Donc un difficile rôle pour les notaires qui auront à proposer une solution ‘juridique’ s’opposant à la Loi. Et d’autant plus difficile que le notaire sait consciemment qu’il lèse l’une et/ou l’autre partie (acquéreur et/ou vendeur) en proposant d’éluder la valeur financière qu’apporte ou que soustrait au logement un bon ou un mauvais DPE.

A savoir : Dans leur étude annuelle sur la valeur verte des logements, les notaires notent que la moins-value pour un DPE en classes F & G atteint jusqu’à -12%. Comment en ce cas les notaires peuvent-ils faire l’impasse sur la classe énergie d’un DPE erroné lors de la vente d’un logement ? Et en outre, comment peut-il leur être demandé cette acrobatie déontologique ?

 

A quels recours faut-il s’attendre ?

Tant qu’aucun texte législatif ne viendra annuler ou juste suspendre l’opposabilité du DPE, ce dernier demeurera légalement opposable.

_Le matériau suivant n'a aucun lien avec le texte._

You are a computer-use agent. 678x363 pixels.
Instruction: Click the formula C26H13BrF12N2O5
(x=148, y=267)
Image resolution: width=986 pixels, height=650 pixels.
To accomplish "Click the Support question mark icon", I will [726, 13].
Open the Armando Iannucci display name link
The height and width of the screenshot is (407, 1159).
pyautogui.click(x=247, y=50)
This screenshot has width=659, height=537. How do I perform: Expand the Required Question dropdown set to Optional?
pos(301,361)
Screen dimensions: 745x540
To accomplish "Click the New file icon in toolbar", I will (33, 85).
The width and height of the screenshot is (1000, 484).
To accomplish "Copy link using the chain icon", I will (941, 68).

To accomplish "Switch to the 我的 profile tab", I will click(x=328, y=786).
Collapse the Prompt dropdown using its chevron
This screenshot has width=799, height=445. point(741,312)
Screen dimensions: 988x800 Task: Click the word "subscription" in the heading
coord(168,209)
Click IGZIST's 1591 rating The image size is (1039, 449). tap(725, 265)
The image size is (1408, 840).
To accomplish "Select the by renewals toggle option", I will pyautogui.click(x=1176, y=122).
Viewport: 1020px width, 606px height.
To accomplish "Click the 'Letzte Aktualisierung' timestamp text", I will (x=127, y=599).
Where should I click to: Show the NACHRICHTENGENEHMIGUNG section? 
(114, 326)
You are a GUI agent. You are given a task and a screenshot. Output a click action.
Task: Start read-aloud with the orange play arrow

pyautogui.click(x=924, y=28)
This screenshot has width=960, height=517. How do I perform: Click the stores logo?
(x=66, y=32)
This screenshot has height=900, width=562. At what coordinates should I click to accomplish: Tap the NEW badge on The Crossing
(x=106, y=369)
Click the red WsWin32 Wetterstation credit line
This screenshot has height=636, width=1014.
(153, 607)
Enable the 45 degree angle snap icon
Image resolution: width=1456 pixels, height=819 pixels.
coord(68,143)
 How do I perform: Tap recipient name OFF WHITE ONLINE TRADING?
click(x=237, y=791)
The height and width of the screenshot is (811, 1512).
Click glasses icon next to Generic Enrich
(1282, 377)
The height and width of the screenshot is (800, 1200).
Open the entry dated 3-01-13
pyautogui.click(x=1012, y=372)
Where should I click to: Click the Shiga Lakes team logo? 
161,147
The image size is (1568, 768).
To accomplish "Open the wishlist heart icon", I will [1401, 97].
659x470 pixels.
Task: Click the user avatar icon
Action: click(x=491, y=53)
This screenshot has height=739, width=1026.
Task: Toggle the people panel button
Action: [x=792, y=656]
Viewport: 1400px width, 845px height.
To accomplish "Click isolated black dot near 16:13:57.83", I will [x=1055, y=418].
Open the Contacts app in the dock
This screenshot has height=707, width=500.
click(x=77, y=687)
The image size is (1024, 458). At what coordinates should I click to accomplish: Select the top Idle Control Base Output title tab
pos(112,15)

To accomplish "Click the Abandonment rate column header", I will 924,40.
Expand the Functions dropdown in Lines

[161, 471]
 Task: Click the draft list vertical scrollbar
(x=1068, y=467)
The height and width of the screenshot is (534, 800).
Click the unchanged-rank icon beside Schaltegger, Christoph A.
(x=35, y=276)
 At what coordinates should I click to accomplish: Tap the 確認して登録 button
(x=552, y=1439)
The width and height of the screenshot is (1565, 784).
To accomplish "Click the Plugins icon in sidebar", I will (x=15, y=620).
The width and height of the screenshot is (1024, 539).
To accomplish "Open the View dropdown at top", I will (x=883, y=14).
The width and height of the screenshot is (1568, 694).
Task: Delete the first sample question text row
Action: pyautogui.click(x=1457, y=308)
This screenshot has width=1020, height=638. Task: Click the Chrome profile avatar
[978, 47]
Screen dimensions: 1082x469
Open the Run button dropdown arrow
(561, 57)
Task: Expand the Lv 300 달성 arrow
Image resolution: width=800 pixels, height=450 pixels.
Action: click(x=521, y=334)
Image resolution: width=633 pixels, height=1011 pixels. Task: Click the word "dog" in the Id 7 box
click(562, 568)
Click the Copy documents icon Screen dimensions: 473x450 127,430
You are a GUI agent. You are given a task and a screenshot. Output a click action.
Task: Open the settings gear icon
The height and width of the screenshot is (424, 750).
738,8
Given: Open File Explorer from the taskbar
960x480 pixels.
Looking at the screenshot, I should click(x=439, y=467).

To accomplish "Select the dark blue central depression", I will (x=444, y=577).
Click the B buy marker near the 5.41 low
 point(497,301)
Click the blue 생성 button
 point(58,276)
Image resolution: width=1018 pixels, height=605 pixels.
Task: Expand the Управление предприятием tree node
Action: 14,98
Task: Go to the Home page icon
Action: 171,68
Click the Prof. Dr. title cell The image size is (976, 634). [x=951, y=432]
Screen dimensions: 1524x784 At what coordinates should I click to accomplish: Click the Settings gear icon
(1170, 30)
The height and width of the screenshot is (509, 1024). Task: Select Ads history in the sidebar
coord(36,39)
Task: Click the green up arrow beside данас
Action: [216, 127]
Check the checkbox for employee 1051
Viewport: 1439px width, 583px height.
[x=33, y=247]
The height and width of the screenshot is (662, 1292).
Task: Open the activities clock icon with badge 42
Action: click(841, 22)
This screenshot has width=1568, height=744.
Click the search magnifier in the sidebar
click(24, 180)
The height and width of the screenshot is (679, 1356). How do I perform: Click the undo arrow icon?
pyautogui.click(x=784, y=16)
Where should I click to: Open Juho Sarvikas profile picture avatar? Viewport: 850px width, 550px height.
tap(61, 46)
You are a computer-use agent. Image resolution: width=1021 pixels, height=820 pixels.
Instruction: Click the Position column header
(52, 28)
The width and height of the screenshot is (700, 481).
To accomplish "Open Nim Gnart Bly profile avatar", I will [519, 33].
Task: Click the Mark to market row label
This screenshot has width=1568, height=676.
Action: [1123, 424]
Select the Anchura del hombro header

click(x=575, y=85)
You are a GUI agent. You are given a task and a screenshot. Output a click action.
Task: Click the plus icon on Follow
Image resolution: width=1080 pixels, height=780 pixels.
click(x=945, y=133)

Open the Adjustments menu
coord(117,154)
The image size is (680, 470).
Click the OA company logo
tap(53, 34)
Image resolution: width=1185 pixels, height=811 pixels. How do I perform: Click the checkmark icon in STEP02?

C’est pour cela qu’il n’est pas insensé de croire qu’il y aura des recours. Il reste à savoir qui en sera juridiquement responsable. Les diagnostiqueurs immobiliers n’ayant fait qu’appliquer scrupuleusement les seuls logiciels de calculs du DPE agréés par le Gouvernement, il semble qu’ils seront exemptés de toute responsabilité qu’il faudra alors rechercher en amont.

Les éditeurs de logiciels de calcul du DPE qui ont vu leurs produits agréés par le Gouvernement ne devraient pas être inquiétés non plus. 

Il reste le Gouvernement comme seul responsable de la gabegie du DPE opposable au 1er juillet 2021. Mais en ce cas, des indemnisations sont aisément concevables puisque d’une part il s’agit alors de ne débourser que de l’argent public (nos impôts), et d’autre part, qu’il est possible que les responsables ne soient plus aux manettes d’ici là.